Each image should be skipped while the records are restated word for word.

Screenshot grounding data
++++++++++

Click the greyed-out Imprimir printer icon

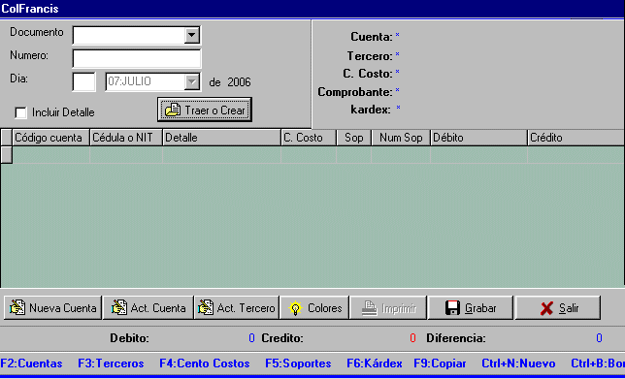click(370, 308)
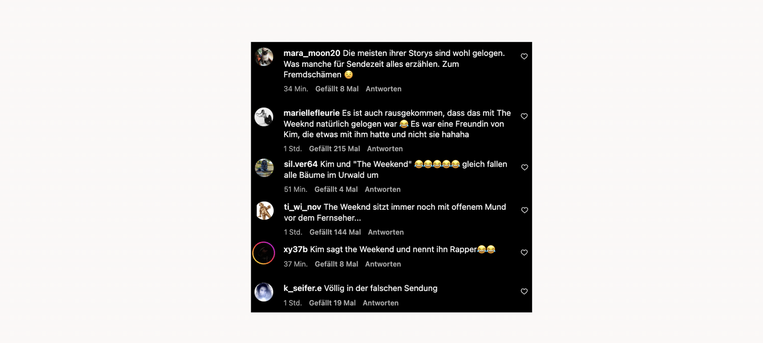
Task: Like xy37b's comment with the heart icon
Action: click(x=524, y=252)
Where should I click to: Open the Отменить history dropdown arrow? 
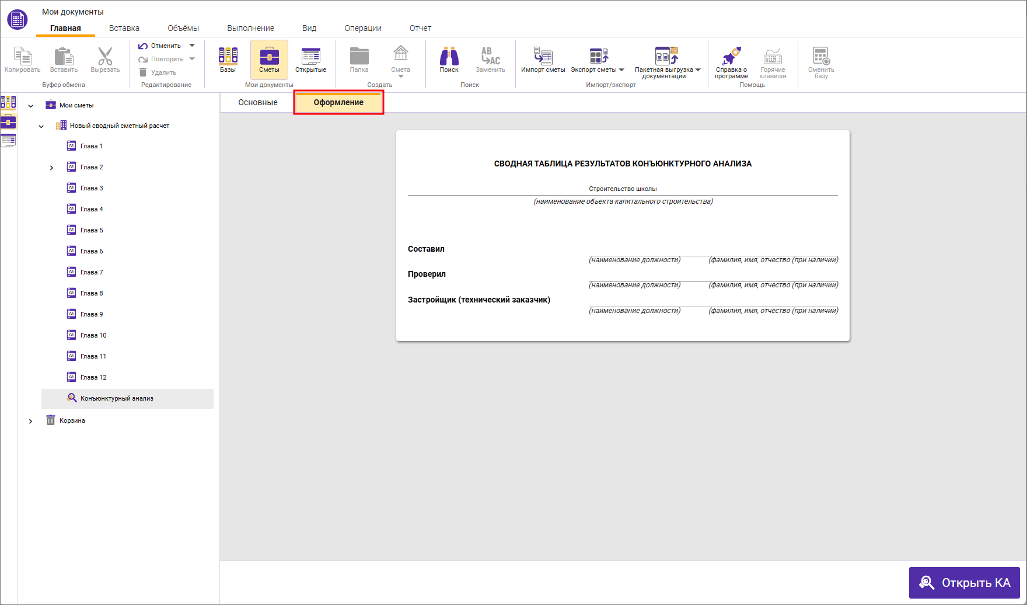tap(192, 46)
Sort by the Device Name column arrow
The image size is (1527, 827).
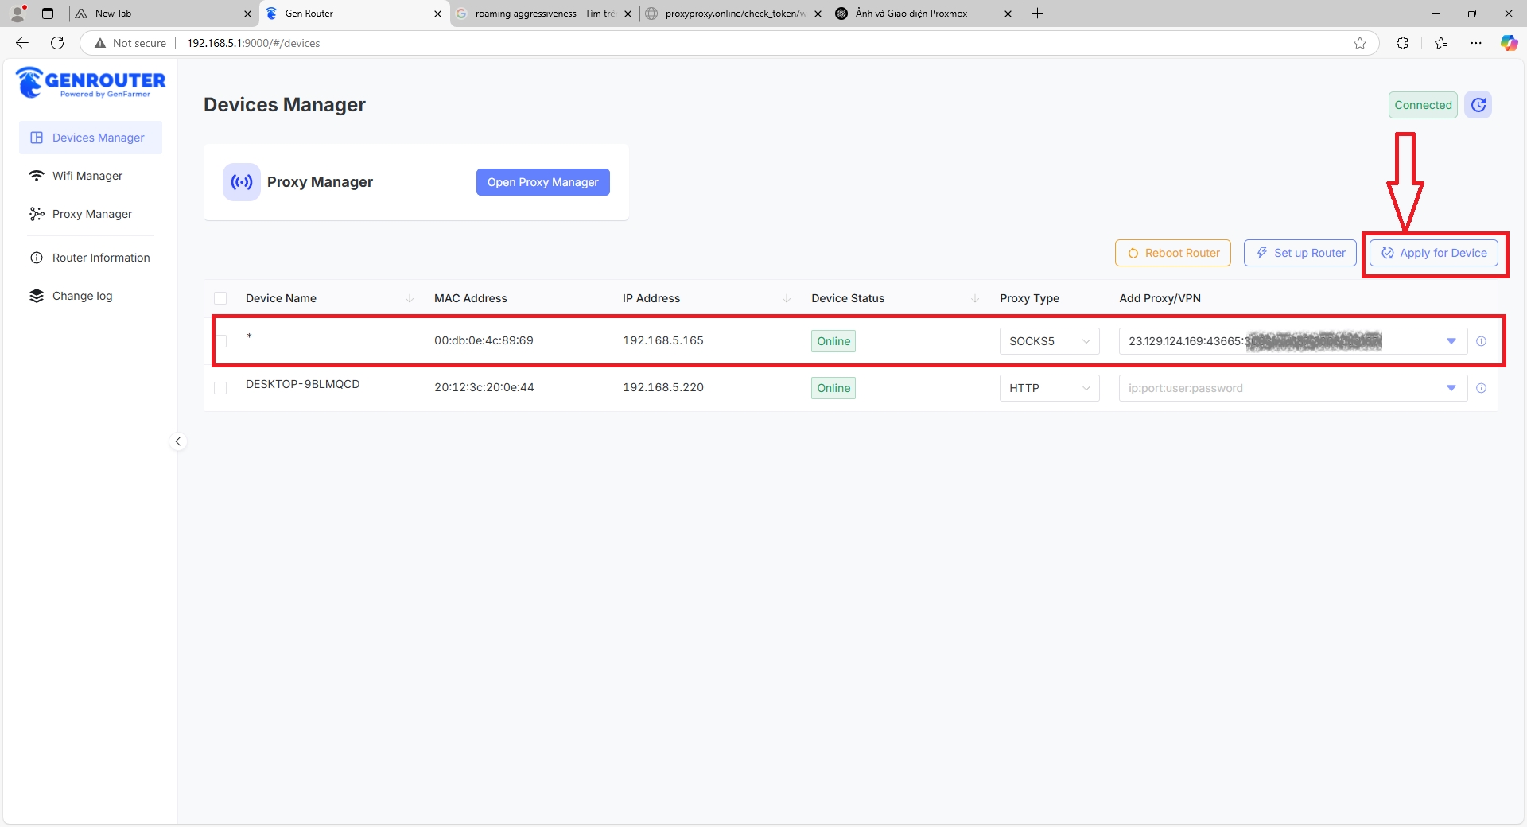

++++++++++

== Response to this task ==
Click the greyed-out Imprimir printer icon

click(370, 308)
Task: Like xy37b's comment with the heart icon
Action: click(x=524, y=252)
Where should I click to: Open the Отменить history dropdown arrow? 
tap(192, 46)
Sort by the Device Name column arrow
The image size is (1527, 827).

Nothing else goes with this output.